Noted limitations include:
- Pretrained model sensitivity to domain shift, spatial reasoning, and coverage gaps.
- Reward ambiguity when desired goals are abstract, poorly defined, or multi-modal.
- Scaling challenges for optimal transport and embedding-based transfer in high-dimensional state spaces.
- Computational overhead, especially in large-scale RL (e.g., 600K PPO episodes for dialog personalization).
- Dependence on the expressiveness of pretrained encoders and the quality of offline datasets.
7. Future Directions
Research on zero-shot reward models is rapidly expanding, with promising directions including:
- Multi-goal and ensemble opposite-reward design for broader safety and compositionality (Ye et al., 27 Mar 2024).
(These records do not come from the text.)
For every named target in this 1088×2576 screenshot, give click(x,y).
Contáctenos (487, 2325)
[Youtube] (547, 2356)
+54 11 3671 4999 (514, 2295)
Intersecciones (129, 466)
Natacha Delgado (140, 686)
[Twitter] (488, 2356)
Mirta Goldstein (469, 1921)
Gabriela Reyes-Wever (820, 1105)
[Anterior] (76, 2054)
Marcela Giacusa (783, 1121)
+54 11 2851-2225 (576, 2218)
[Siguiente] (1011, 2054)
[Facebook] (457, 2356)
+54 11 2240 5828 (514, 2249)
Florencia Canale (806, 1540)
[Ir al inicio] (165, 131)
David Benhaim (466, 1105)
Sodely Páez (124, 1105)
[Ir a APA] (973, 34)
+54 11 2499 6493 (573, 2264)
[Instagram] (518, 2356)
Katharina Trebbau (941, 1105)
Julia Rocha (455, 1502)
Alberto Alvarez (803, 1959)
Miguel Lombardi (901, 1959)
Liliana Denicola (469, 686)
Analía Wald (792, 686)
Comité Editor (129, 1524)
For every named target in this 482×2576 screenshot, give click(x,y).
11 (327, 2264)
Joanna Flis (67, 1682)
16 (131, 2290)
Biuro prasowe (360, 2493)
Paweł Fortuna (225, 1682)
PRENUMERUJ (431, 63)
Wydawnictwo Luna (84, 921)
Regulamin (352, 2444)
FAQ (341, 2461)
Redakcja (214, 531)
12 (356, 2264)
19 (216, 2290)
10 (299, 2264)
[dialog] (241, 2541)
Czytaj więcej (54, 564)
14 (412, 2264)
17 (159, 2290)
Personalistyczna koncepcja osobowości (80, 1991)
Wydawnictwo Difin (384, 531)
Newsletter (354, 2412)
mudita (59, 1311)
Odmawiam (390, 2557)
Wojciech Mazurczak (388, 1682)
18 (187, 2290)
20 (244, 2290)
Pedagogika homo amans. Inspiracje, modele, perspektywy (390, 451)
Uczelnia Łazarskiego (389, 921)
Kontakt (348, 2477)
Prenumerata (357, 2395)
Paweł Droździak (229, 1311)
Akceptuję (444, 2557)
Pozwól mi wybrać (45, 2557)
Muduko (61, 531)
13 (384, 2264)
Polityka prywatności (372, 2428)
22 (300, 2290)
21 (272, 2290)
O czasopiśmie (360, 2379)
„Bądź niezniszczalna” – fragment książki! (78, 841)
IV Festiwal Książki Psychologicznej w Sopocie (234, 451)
- Automated or adaptive prompt engineering for VLM and LLM reward models (Kwon et al., 2023).
- Integration of multi-modal critics (vision, text, audio) and fine-grained sequence-level or token-level rewards (Gallego, 2023).
- Kernelization and hierarchical embeddings to expand the universality and coverage of operator- and feature-based models (Ollivier, 15 Feb 2025).
- Robustness and auditing for manipulative or misaligned critics, especially as LLMs and VLMs become more widely used for sensitive or high-stakes deployments.
The field is converging toward scalable frameworks where reward signals—once a major bottleneck—are replaced by flexible, transferable, and immediately actionable scoring functions from universal pretrained models or theoretical representations. This enables rapid generalization and alignment across new domains, user populations, languages, and tasks.